(DATA FOR THE TASK Opens)
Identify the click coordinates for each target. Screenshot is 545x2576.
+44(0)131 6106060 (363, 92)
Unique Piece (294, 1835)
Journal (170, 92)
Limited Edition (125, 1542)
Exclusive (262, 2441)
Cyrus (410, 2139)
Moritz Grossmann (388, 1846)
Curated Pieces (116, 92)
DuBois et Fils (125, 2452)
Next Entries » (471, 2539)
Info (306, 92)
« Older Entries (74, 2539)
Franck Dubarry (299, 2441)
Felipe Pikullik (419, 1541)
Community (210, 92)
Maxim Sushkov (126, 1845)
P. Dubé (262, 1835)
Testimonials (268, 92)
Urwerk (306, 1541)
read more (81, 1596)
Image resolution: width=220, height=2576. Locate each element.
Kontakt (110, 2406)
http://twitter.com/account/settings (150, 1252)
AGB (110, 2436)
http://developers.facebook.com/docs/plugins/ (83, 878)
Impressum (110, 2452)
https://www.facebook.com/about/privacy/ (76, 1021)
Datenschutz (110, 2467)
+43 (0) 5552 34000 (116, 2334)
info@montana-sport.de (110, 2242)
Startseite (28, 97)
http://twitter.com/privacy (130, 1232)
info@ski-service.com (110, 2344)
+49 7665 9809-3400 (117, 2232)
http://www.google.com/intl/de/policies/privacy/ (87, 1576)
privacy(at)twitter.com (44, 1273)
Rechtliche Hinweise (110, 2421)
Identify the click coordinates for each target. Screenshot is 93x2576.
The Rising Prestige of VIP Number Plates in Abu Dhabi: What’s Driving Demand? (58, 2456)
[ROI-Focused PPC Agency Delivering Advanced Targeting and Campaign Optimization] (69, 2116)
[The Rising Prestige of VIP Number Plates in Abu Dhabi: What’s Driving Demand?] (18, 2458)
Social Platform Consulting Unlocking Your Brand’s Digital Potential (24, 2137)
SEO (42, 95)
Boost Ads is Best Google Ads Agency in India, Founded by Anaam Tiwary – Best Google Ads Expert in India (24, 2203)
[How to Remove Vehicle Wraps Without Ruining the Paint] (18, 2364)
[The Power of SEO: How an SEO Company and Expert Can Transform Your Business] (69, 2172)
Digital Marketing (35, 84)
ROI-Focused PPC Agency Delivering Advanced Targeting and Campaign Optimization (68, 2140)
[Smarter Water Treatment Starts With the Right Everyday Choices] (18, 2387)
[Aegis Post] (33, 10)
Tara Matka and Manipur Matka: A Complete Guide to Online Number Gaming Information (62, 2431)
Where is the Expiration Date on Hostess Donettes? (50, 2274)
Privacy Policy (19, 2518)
(DATA FOR THE TASK Closes)
* _WORK INSTRUCTION_: Emit only the final stretch of the records: the line containing "[The Rising Prestige" through the end, each line exactly as it stands.

* _RESULT OF THIS TASK_:
[The Rising Prestige of VIP Number Plates in Abu Dhabi: What’s Driving Demand?] (18, 2458)
Social Platform Consulting Unlocking Your Brand’s Digital Potential (24, 2137)
SEO (42, 95)
Boost Ads is Best Google Ads Agency in India, Founded by Anaam Tiwary – Best Google Ads Expert in India (24, 2203)
[How to Remove Vehicle Wraps Without Ruining the Paint] (18, 2364)
[The Power of SEO: How an SEO Company and Expert Can Transform Your Business] (69, 2172)
Digital Marketing (35, 84)
ROI-Focused PPC Agency Delivering Advanced Targeting and Campaign Optimization (68, 2140)
[Smarter Water Treatment Starts With the Right Everyday Choices] (18, 2387)
[Aegis Post] (33, 10)
Tara Matka and Manipur Matka: A Complete Guide to Online Number Gaming Information (62, 2431)
Where is the Expiration Date on Hostess Donettes? (50, 2274)
Privacy Policy (19, 2518)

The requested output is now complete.